EXERCISE PROMPT:
Reproduce the section of the listing that begins at the line containing "816x272 pixels." and finishes at the line containing "The image size is (509, 282).". Include both end lines and nothing beyond them.

RECORDED DATA:
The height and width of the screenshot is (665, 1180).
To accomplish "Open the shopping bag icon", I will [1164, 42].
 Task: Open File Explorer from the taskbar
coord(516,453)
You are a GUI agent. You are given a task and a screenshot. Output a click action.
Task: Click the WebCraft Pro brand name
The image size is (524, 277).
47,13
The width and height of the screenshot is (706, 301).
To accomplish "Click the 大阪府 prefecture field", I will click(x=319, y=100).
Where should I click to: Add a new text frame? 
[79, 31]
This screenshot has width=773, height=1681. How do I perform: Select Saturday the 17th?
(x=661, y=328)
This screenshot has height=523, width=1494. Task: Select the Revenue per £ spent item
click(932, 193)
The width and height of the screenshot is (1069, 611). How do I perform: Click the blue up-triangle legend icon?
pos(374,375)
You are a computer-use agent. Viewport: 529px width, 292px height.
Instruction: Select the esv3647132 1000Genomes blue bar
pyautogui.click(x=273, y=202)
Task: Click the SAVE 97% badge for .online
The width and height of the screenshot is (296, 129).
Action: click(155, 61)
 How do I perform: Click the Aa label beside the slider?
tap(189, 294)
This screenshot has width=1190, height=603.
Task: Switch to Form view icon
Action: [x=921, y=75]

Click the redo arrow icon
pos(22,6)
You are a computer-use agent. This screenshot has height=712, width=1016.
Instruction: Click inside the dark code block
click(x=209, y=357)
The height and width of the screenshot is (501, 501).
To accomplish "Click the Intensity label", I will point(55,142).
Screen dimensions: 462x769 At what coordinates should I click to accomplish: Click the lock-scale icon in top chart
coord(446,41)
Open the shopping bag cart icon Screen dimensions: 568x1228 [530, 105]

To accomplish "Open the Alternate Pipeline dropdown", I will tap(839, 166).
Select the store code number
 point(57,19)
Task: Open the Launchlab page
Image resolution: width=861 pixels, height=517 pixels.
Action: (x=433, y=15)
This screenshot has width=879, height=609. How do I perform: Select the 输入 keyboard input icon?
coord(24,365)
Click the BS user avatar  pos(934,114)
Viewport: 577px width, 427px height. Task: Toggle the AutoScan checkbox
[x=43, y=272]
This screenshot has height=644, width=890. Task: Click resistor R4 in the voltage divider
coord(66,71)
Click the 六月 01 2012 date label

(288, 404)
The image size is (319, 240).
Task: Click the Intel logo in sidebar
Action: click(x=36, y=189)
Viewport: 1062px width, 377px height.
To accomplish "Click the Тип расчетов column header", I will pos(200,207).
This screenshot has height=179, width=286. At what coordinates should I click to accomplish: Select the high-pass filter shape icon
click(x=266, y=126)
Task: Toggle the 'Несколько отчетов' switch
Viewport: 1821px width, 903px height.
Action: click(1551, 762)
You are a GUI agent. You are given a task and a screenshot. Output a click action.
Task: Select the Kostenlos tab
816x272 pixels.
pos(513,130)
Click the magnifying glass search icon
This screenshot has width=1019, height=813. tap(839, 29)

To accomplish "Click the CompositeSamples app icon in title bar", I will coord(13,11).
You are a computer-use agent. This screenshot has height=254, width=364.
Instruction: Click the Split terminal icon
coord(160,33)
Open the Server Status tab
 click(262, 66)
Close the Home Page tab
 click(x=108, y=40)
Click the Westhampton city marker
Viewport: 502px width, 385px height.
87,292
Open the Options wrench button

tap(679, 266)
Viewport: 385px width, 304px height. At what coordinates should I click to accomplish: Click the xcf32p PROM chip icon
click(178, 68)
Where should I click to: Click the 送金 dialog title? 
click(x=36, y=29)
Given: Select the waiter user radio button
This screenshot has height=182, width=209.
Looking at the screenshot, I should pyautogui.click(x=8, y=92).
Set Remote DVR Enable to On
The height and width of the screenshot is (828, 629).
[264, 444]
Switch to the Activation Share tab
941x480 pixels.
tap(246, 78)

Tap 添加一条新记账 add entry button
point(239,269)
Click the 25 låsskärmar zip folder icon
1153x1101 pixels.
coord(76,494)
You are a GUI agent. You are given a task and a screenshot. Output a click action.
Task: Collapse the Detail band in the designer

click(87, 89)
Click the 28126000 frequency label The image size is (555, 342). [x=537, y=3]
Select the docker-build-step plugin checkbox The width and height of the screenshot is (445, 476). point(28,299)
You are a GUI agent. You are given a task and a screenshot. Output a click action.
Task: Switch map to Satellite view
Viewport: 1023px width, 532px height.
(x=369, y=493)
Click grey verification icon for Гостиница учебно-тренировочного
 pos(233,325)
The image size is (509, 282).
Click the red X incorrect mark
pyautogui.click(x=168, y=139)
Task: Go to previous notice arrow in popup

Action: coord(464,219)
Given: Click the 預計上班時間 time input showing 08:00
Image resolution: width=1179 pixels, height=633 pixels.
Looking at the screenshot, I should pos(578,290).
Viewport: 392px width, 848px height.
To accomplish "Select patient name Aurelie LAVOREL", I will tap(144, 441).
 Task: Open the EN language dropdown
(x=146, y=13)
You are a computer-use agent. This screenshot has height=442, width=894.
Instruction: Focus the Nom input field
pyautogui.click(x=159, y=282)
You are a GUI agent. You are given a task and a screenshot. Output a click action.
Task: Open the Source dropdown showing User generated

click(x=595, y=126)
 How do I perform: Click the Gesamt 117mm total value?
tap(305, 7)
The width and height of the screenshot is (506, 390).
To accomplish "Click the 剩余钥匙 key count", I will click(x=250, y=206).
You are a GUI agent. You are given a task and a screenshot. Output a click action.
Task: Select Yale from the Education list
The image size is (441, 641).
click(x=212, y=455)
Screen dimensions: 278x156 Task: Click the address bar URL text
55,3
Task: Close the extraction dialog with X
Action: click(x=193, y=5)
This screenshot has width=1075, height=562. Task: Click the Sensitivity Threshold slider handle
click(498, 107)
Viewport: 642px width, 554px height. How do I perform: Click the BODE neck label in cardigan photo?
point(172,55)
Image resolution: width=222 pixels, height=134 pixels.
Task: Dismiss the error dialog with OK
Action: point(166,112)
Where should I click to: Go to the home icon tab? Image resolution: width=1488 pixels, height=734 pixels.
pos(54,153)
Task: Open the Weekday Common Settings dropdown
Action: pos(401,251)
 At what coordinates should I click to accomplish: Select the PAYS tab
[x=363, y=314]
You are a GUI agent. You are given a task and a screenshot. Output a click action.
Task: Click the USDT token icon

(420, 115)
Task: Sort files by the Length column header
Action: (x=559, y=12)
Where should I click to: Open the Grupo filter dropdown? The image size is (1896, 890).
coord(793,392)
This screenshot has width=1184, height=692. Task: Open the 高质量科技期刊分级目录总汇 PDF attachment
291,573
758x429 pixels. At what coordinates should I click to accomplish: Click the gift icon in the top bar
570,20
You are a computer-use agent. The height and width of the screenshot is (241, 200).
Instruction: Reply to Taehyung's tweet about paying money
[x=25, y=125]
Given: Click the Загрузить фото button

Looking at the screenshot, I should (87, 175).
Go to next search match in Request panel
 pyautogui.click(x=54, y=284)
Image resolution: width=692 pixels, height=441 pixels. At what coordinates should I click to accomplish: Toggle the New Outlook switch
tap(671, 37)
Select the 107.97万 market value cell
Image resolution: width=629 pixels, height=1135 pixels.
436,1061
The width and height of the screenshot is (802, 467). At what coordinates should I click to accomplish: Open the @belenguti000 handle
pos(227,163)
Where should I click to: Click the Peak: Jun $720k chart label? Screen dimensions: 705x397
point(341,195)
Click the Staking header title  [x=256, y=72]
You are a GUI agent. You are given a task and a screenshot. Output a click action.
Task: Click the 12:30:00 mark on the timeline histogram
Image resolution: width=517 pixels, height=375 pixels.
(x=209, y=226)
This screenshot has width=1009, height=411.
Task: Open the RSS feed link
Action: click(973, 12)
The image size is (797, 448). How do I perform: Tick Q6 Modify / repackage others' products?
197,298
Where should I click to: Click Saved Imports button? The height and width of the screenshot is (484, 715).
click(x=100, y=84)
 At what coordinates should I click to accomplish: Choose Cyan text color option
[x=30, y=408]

REPLY TO THE TASK:
816x272 pixels.
pos(513,130)
Click the magnifying glass search icon
This screenshot has width=1019, height=813. tap(839, 29)

To accomplish "Click the CompositeSamples app icon in title bar", I will coord(13,11).
You are a computer-use agent. This screenshot has height=254, width=364.
Instruction: Click the Split terminal icon
coord(160,33)
Open the Server Status tab
 click(262, 66)
Close the Home Page tab
 click(x=108, y=40)
Click the Westhampton city marker
Viewport: 502px width, 385px height.
87,292
Open the Options wrench button

tap(679, 266)
Viewport: 385px width, 304px height. At what coordinates should I click to accomplish: Click the xcf32p PROM chip icon
click(178, 68)
Where should I click to: Click the 送金 dialog title? 
click(x=36, y=29)
Given: Select the waiter user radio button
This screenshot has height=182, width=209.
Looking at the screenshot, I should pyautogui.click(x=8, y=92).
Set Remote DVR Enable to On
The height and width of the screenshot is (828, 629).
[264, 444]
Switch to the Activation Share tab
941x480 pixels.
tap(246, 78)

Tap 添加一条新记账 add entry button
point(239,269)
Click the 25 låsskärmar zip folder icon
1153x1101 pixels.
coord(76,494)
You are a GUI agent. You are given a task and a screenshot. Output a click action.
Task: Collapse the Detail band in the designer

click(87, 89)
Click the 28126000 frequency label The image size is (555, 342). [x=537, y=3]
Select the docker-build-step plugin checkbox The width and height of the screenshot is (445, 476). point(28,299)
You are a GUI agent. You are given a task and a screenshot. Output a click action.
Task: Switch map to Satellite view
Viewport: 1023px width, 532px height.
(x=369, y=493)
Click grey verification icon for Гостиница учебно-тренировочного
 pos(233,325)
The image size is (509, 282).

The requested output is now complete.